If our network transmission can have a fixed time commitment, for example, or every packet will be completed within time D, otherwise it will be lost. Each node is then able to complete processing of the request within time r. This assumes that we must receive response in time 2d+r, and we can set the timeout to this value.

Unfortunately, there is no such promise in reality, and here’s why:

Congestion and queues on the Internet

In fact, just like driving to and from work, there are many times when the transmission of network packets will be congested and need to queue:

  1. If multiple sources are sending network packets to the same destination at the same time, the network Switch needs to queue them up and send them to the destination one by one, as shown in the figure below.
  2. After the network packets arrive, if all the cpus are busy, the operating system will queue the incoming network packets until there are free cpus available to process them.
  3. On a VM, the CPU may be used by another VM, and the VM will pause for tens of milliseconds. During this time, the VM cannot process any network packets, so you have to wait.
  4. TCP flow control, where a node controls the speed at which network packets are sent, that is, packets are controlled before they are sent.
  5. TCP retransmission, that is, TCP automatically retransmits when no response is received due to timeout, which may also cause delay.
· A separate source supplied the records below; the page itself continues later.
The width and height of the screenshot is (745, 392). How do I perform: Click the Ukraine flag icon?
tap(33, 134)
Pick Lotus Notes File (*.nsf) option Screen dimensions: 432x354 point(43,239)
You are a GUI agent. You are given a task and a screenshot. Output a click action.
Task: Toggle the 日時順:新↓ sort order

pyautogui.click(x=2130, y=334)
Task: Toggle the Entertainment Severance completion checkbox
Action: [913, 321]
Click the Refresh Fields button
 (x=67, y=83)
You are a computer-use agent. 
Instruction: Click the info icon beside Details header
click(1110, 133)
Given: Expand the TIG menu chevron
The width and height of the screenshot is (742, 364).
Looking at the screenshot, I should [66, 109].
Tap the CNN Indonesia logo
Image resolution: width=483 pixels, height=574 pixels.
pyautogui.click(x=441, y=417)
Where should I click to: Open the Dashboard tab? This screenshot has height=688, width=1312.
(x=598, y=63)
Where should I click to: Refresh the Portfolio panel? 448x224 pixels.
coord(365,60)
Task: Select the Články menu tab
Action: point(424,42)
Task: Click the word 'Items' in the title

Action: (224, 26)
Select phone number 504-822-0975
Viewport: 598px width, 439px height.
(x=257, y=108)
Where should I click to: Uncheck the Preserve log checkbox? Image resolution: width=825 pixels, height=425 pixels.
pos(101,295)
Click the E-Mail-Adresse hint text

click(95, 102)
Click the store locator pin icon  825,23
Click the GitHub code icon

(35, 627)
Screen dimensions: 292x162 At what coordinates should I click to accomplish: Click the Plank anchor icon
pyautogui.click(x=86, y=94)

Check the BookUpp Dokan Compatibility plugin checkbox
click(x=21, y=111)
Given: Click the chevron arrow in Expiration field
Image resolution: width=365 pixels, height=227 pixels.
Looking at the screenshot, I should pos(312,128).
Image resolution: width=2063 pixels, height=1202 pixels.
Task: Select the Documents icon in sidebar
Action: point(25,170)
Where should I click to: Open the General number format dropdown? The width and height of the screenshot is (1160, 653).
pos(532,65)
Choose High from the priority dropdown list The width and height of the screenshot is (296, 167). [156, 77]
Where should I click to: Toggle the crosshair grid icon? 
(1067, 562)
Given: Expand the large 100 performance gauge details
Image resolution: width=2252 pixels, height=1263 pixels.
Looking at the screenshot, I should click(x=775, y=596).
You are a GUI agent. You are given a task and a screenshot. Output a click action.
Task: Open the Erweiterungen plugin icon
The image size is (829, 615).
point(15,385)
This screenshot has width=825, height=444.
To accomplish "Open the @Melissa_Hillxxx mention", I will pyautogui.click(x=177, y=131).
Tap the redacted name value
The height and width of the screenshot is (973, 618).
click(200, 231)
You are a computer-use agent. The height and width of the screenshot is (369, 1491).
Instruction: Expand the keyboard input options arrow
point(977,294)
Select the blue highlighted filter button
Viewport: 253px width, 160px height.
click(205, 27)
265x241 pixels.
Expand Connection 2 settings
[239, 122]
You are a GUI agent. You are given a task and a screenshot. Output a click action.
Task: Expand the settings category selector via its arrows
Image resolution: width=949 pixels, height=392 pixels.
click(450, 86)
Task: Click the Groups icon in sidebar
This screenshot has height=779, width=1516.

All of which we have mentioned above can cause latency for various network packets. In reality, especially in a multi-tenant data center, many things are shared, such as network, CPU, etc., so they can be easily affected by other transmissions.

With so many factors at play, how do we choose a timeout? We can actually record the actual data and then calculate the expected value from the data, so that we can set the timeout value based on the expected value. You can even skip timeouts and use a score to judge the status of nodes, which we call Phi Accrual Failure Detector. This strategy is used in Akka and Cassandra.

conclusion

This paper introduces in detail the causes of unreliable network transmission and the detection methods we generally use.